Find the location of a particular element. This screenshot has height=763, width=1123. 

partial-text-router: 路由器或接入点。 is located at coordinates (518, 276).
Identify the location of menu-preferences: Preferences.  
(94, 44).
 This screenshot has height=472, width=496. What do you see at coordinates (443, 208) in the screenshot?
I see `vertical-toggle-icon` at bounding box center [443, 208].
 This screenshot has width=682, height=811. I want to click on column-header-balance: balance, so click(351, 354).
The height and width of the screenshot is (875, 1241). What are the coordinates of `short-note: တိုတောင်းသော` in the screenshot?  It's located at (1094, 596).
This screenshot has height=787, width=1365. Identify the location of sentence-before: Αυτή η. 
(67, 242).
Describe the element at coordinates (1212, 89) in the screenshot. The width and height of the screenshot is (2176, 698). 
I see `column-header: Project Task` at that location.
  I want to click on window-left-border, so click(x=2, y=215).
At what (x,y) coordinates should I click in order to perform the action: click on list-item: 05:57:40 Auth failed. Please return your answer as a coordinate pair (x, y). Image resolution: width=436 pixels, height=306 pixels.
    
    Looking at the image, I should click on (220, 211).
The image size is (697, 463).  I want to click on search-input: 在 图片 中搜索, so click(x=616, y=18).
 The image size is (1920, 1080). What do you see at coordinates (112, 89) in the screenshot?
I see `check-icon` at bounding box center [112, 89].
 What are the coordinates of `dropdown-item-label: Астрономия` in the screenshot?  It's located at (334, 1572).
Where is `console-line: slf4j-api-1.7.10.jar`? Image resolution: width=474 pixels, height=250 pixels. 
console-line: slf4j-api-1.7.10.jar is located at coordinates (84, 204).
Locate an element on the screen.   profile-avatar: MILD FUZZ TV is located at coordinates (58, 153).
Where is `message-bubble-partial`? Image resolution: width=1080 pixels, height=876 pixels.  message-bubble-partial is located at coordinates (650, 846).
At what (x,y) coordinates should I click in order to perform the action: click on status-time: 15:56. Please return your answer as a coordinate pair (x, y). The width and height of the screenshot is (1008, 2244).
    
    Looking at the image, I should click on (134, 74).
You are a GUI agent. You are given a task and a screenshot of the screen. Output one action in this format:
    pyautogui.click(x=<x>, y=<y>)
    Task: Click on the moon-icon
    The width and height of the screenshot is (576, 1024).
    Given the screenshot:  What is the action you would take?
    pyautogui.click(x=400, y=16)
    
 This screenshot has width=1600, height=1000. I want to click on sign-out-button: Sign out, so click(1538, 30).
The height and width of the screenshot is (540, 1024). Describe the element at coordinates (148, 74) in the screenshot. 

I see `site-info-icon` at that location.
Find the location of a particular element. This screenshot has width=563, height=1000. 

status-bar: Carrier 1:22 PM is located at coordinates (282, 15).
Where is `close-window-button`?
+--
[Exercise description] Print the records exactly as they appear, starting with the line that contains "This screenshot has height=787, width=1365." and ending with the line that contains "Looking at the image, I should click on (134, 74).", including both of those lines.

[Response to the task]
This screenshot has height=787, width=1365. Identify the location of sentence-before: Αυτή η. 
(67, 242).
Describe the element at coordinates (1212, 89) in the screenshot. The width and height of the screenshot is (2176, 698). 
I see `column-header: Project Task` at that location.
  I want to click on window-left-border, so click(x=2, y=215).
At what (x,y) coordinates should I click in order to perform the action: click on list-item: 05:57:40 Auth failed. Please return your answer as a coordinate pair (x, y). Image resolution: width=436 pixels, height=306 pixels.
    
    Looking at the image, I should click on (220, 211).
The image size is (697, 463).  I want to click on search-input: 在 图片 中搜索, so click(x=616, y=18).
 The image size is (1920, 1080). What do you see at coordinates (112, 89) in the screenshot?
I see `check-icon` at bounding box center [112, 89].
 What are the coordinates of `dropdown-item-label: Астрономия` in the screenshot?  It's located at (334, 1572).
Where is `console-line: slf4j-api-1.7.10.jar`? Image resolution: width=474 pixels, height=250 pixels. 
console-line: slf4j-api-1.7.10.jar is located at coordinates (84, 204).
Locate an element on the screen.   profile-avatar: MILD FUZZ TV is located at coordinates (58, 153).
Where is `message-bubble-partial`? Image resolution: width=1080 pixels, height=876 pixels.  message-bubble-partial is located at coordinates (650, 846).
At what (x,y) coordinates should I click in order to perform the action: click on status-time: 15:56. Please return your answer as a coordinate pair (x, y). The width and height of the screenshot is (1008, 2244).
    
    Looking at the image, I should click on (134, 74).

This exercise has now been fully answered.